### Challenges
A – Decide whether each statement agrees with the passage on Antal Szerb and Miklós Szentkuthy: (i) Szerb was seven years older than Szentkuthy; (ii) Prae was Szentkuthy's first novel; (iii) reading Prae as a Bildungsroman is an interpretation that has already been tested. For each, answer yes or no and quote the deciding words of the passage.
B – Pick up the passage on Antal Szerb and Miklós Szentkuthy after its last sentence and continue it.

08. 17. 2008. 22:17
Antal Szerb and Miklós Szentkuthy
Antal Szerb was only seven years Szentkuthy’s senior but the lives of young men are such that with one aged twenty and the other twenty-seven the rift in knowledge, scope and erudition can appear insurmountable. At least this is how it seemed to Miklós Szentkuthy.
As a university student, he was amazed by the amount of knowledge that Antal Szerb and Gábor Halász had amassed, their vast wealth of information, their aptitude in literature, aesthetics and philosophy, their hold on the things of the world, and he did his best to catch up with them in all of these areas. According to a daring interpretation that has never so far been tested, we could claim that Szentkuthy’s first and most important novel, Prae, is a Bildungsroman of a mind growing stronger and richer under the influence of these two intellectual figureheads.

### Recorded data
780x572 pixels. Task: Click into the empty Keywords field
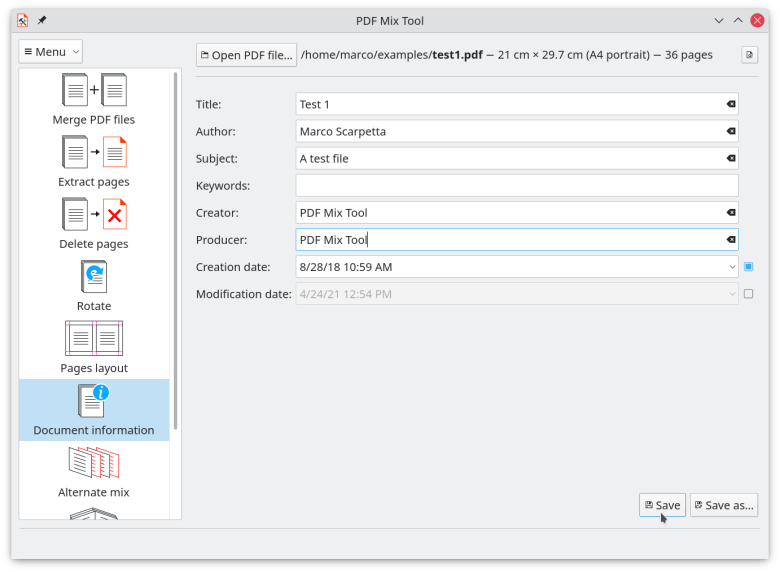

### Answers to each task
A –
(i) Yes: "Antal Szerb was only seven years Szentkuthy’s senior"
(ii) Yes: "Szentkuthy’s first and most important novel, Prae"
(iii) No: "a daring interpretation that has never so far been tested"

B –
Miklós Szentkuthy was nineteen when he started publishing on a regular basis in the periodical Napkelet. Contributors and editors included his lecturers at university; it was at the editorial meetings that he first met and gradually made friends with the exceptionally talented and educated colleagues Antal Szerb and Gábor Halász, as well as with László Németh and Béla Hamvas, two other figures of importance in 20th century Hungarian literature. Antal Szerb, Gábor Halász and sixteen other literary scholars founded the Kelemen Mikes Academy – in effect an island of the dissident intelligentsia under the Horthy regime.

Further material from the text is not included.